**Text for analysis**

[Start of section]

Susan Moore is a town in Blount County, Alabama, United States. At the 2020 census, the population was 787. It is one of two towns in Alabama to have the first and last name of an individual; the other is Phil Campbell.

==History==
Initially known as "Clarence," what is now Susan Moore was settled by Robert M. Moore and his family in the mid-1860s. In 1923, two of Moore's grandsons donated land for a new school, which was named after their mother, Susan Moore, and the community gradually adopted this name. The town incorporated in 1982.

==Geography==
Susan Moore is located in northeastern Blount County in the Sand Mountain region of Alabama. State Highway 75 passes through the center of the town, leading southwest 10 mi to Oneonta, the county seat, and northeast 18 mi to Albertville. The Locust Fork of the Black Warrior River flows through the northwest corner of the town.

According to the U.S. Census Bureau, the town has a total area of 13.6 km2, of which 0.04 km2, or 0.31%, is water.

==Education==
Susan Moore High School is a public high school in Susan Moore. It serves grades 7 to 12. It has about 360 students and its student body is about 2/3 white and 1/3 Hispanic. It is part of the Blount County School District. The school and the town were named for the mom of the land donors who provided an initial site for the school. Bulldogs are the school mascot and purple and white the school colors.

The school was listed among accredited Alabama schools in 1929.

Baseball player Eddie Priest is an alum.

A teacher at the school was convicted for sexting a 15 year-old student at the school in 2014.

[End of section]

**Information given**
[Start of section]

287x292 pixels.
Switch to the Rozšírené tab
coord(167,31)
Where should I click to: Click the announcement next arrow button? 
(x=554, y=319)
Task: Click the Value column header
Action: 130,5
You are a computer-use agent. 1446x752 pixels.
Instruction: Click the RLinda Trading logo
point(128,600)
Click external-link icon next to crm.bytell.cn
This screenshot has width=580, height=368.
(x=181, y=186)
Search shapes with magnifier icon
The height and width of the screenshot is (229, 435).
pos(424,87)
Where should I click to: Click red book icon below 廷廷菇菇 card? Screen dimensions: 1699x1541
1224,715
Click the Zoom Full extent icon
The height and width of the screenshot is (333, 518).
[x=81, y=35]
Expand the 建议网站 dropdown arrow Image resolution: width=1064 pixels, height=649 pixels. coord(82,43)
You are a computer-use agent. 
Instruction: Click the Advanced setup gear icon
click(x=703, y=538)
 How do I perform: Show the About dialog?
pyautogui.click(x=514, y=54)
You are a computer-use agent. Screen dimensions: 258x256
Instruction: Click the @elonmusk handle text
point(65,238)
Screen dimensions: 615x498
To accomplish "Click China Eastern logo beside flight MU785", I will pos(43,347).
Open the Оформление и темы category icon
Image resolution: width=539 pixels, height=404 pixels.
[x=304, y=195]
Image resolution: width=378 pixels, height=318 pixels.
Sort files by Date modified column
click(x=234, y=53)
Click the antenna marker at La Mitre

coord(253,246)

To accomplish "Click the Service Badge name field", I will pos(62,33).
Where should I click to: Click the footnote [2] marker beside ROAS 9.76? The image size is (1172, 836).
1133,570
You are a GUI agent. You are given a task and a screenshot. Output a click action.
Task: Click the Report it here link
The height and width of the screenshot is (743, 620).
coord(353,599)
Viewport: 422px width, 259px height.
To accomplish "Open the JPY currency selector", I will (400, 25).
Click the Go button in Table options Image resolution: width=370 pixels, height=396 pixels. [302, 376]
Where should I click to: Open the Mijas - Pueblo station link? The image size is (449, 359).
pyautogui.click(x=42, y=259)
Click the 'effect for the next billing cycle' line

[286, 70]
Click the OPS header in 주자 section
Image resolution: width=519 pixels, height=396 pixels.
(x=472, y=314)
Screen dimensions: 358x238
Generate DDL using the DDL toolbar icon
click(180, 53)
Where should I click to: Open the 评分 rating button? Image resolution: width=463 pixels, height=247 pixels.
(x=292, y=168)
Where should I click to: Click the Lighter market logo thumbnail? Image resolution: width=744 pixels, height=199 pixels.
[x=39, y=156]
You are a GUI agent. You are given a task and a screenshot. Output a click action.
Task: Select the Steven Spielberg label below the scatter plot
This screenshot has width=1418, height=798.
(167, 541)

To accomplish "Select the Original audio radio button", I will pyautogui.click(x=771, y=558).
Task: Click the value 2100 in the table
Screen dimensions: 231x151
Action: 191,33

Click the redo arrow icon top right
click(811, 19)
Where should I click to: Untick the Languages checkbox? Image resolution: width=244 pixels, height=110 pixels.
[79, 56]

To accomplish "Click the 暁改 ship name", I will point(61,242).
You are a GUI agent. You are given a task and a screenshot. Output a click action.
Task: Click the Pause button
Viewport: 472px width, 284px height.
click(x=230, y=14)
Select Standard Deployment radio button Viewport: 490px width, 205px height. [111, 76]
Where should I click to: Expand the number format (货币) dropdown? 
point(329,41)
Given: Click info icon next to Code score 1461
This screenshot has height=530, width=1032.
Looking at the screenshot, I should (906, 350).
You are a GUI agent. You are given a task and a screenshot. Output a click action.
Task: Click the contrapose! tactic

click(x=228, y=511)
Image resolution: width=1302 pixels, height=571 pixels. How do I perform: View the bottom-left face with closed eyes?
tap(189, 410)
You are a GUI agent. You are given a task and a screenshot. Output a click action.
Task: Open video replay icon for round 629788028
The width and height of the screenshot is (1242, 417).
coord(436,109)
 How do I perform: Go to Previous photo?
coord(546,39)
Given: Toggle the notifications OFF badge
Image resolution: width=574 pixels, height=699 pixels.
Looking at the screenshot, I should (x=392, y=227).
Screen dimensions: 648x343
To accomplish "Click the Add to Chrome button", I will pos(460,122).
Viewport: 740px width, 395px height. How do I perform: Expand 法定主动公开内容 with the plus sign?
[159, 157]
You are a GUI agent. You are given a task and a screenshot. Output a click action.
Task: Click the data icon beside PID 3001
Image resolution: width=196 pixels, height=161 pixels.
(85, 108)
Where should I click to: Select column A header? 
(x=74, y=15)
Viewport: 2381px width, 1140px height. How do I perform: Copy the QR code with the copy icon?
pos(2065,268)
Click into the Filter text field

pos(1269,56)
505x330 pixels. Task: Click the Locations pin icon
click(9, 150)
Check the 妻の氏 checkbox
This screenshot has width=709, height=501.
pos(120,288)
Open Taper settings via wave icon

[End of section]

**Actions to take**
1. Repeat word for word everything in the text about Susan Moore from "Susan Moore is a" down to "incorporated in 1982.".
2. Answer these questions from the text about Susan Moore:
(a) In what year did the town incorporate?
(b) Which highway passes through the center of the town?
(c) What is the mascot of Susan Moore High School?

**Responses per task**
1.
Susan Moore is a town in Blount County, Alabama, United States. At the 2020 census, the population was 787. It is one of two towns in Alabama to have the first and last name of an individual; the other is Phil Campbell.

==History==
Initially known as "Clarence," what is now Susan Moore was settled by Robert M. Moore and his family in the mid-1860s. In 1923, two of Moore's grandsons donated land for a new school, which was named after their mother, Susan Moore, and the community gradually adopted this name. The town incorporated in 1982.

2.
(a) 1982
(b) State Highway 75
(c) Bulldogs